Intermediary confidence rises to long-run ‘norm’ in Q2 2024
The latest Mortgage Market Tracker report from the Intermediary Mortgage Lenders Association (IMLA) reveals that intermediary confidence in the outlook for the mortgage industry has now recovered to its long-run norm. Business volumes continue to grow, with mortgage brokers processing an average of 102 cases in the year to June, an annual figure last reached in 2021.
In terms of confidence, in Q2 2024 29% of advisers described themselves as ‘very confident’ and 65% ‘fairly confident’ about the future, compared with 24% and 62% in the previous quarter.
The proportion of advisers describing themselves as ‘very confident’ or ‘fairly confident’ in the intermediary sector itself rose to 94%, up from 88% in the previous quarter.
Intermediary confidence in the outlook for their own businesses improved even more markedly, with 54% saying they were ‘very confident’ and 43% ‘fairly confident’. The share of advisers who said they were ‘not very’ or ‘not at all’ confident remained marginal, having fallen away to almost nothing in Q1, a result not previously recorded since Q2 2021.

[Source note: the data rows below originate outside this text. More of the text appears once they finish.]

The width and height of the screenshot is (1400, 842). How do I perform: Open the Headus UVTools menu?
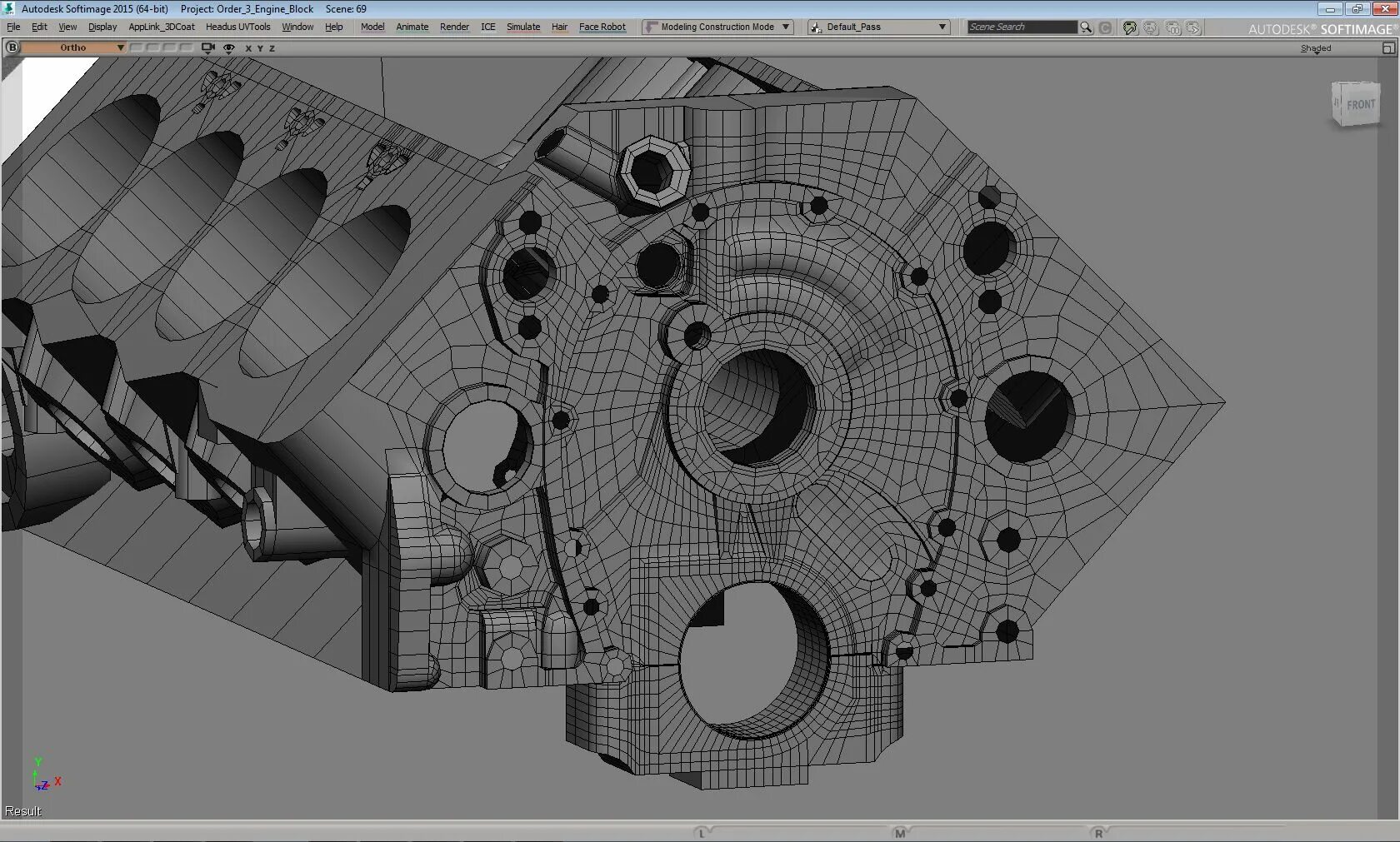[238, 27]
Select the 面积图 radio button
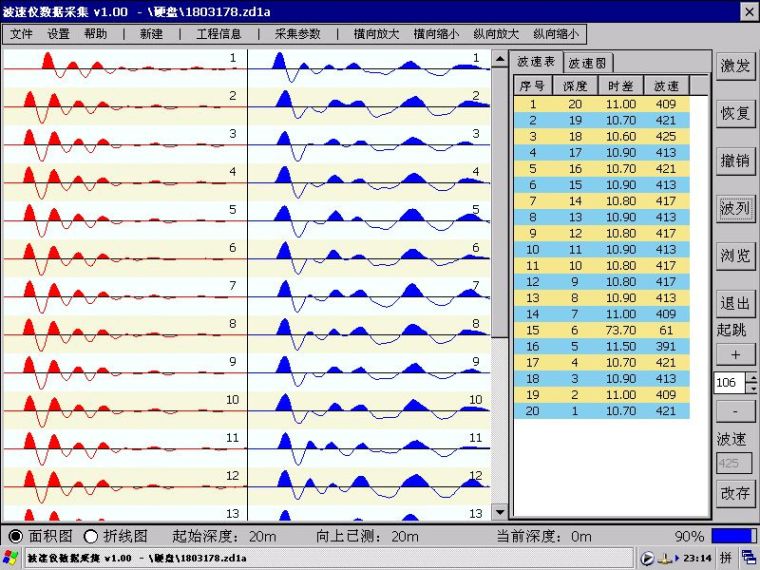The width and height of the screenshot is (760, 570). tap(15, 536)
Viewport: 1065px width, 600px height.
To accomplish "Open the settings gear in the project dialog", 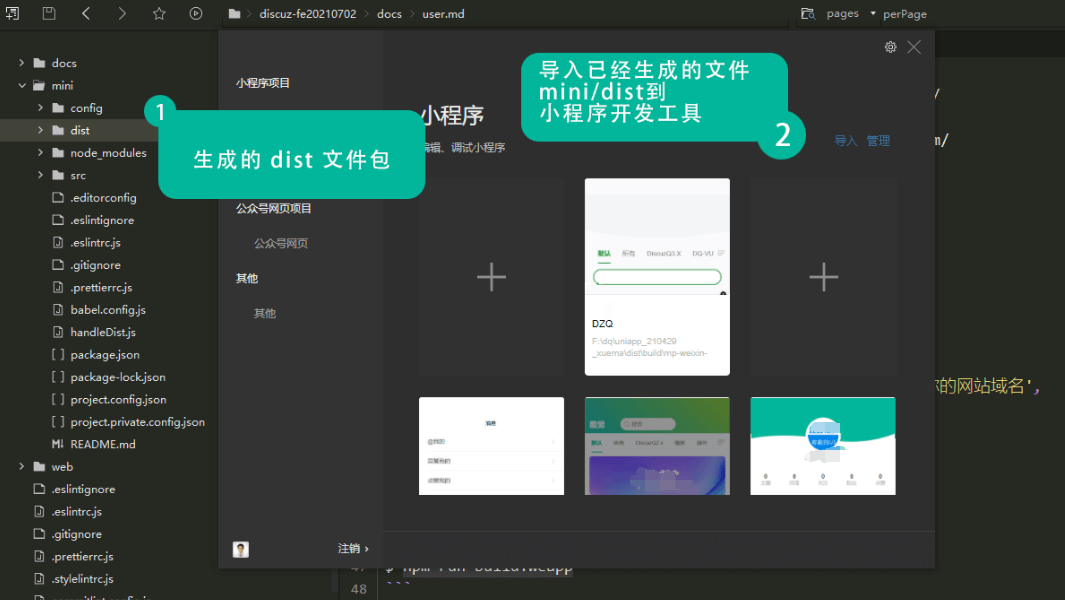I will click(890, 46).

Such levels of intermediary confidence demonstrate a full recovery from the nadir following the Truss government’s Fiscal Event in September 2022.
The average number of mortgage cases placed by intermediaries on an annual basis increased to 96, compared to 92 in Q1 2024, reflecting Bank of England figures which report a market still subdued, yet seeing some lift in Q2. Mortgage brokers placed an average of 102 cases, while IFAs reported an average of 67.

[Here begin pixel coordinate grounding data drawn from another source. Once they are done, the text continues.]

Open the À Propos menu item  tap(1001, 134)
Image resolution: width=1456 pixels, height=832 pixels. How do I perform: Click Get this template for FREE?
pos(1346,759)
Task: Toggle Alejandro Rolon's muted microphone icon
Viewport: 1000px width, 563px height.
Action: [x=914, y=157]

Business split across the sectors was very similar to Q1 2024, with residential lending continuing to account for around two-thirds of intermediaries’ business, buy to let around a quarter and specialist one in 10 cases. Q2 saw a slight decrease in the proportion of product transfers and a small rise in ‘other’ specialist cases.

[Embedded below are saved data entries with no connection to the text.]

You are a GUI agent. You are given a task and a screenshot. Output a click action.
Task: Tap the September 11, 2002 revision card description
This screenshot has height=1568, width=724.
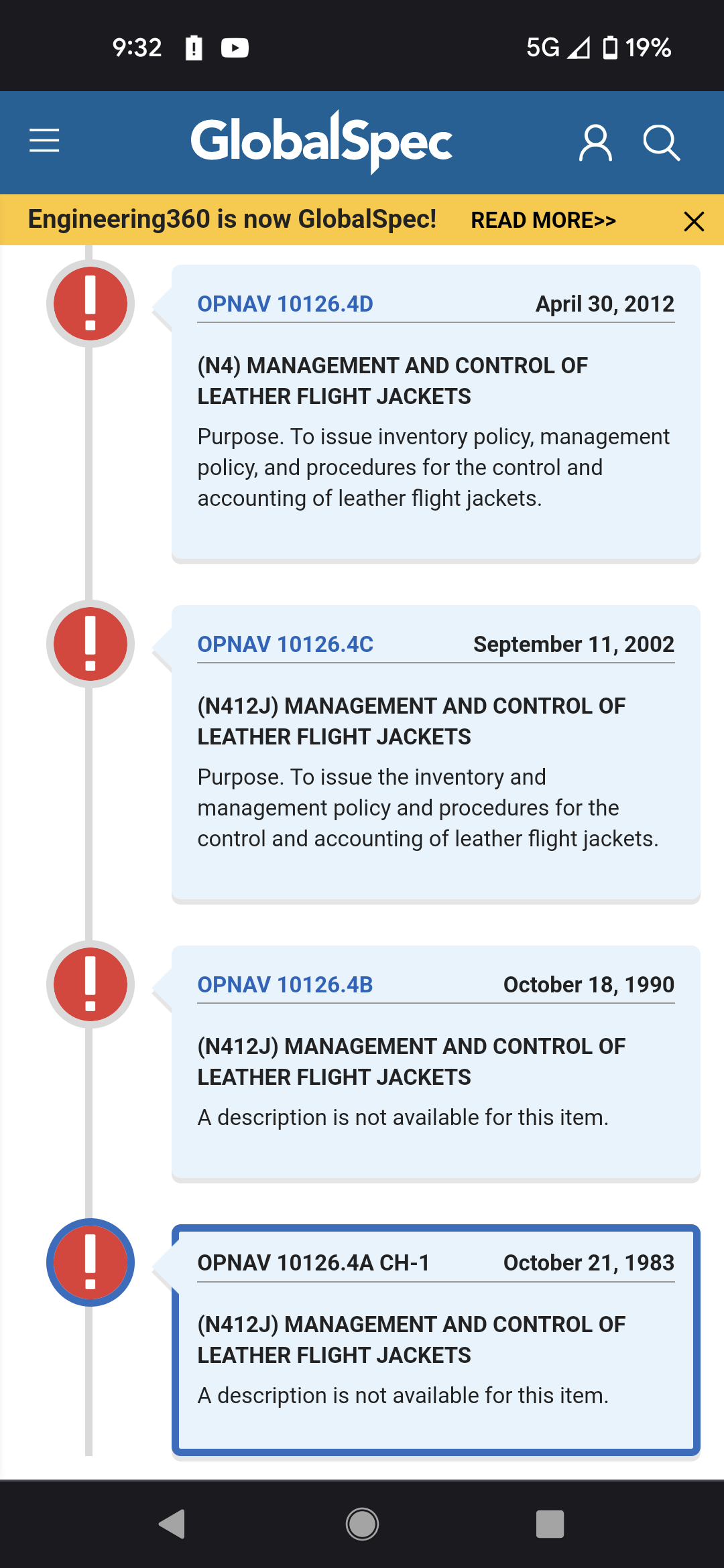click(x=428, y=808)
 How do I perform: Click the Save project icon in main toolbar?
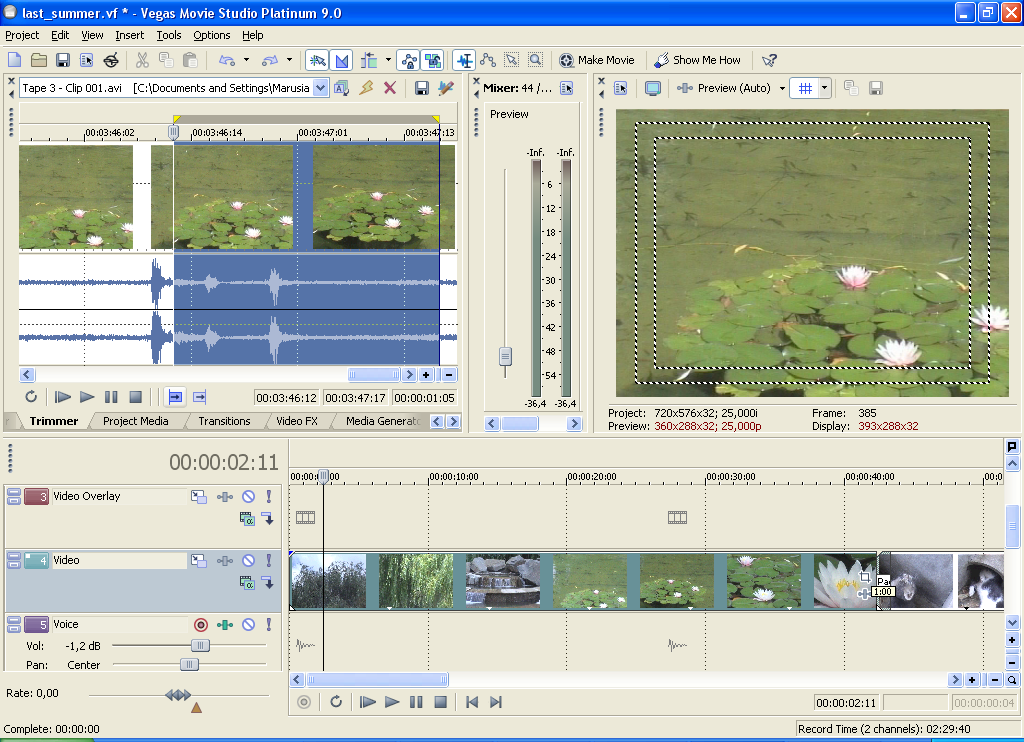[62, 60]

The average number of Decisions in Principle (DIPs) that intermediaries processed grew strongly, up 10 during Q2 at 33 – a level not seen for two years and comfortably surpassing the August 2023 peak of 30.
The average number of DIPs increased across all market sectors except for home movers. First-time buyer DIPs rose by an average of 11, remortgages were up by 10, buy to let increased by 9 and ‘other specialist’ DIPs were up by an average of 6 over the quarter. Home mover DIPs saw a slight decrease of -3.
Kate Davies, executive director of IMLA, comments: “These results reflect not just increased activity in the mortgage market but greater positivity about the future than we have seen for some time.
“It is encouraging to see that business volumes have been sustained across all sectors. Despite predictions of a mass exodus of landlords from the buy-to-let market, and concern that affordability challenges would deter all but a few of the wealthiest first-time buyers, there has been no discernible reduction in overall cases in either sector. Intermediaries have been working harder than ever to find the most suitable solutions for their customers across the sectors, which has no doubt played an important part in maintaining these numbers.
“These results reflect the period before the change of government and before the Bank of England made its first interest rate cut since March 2020. We will be watching with interest to see whether the next Mortgage Market Tracker reveals an even more positive outlook for our industry.”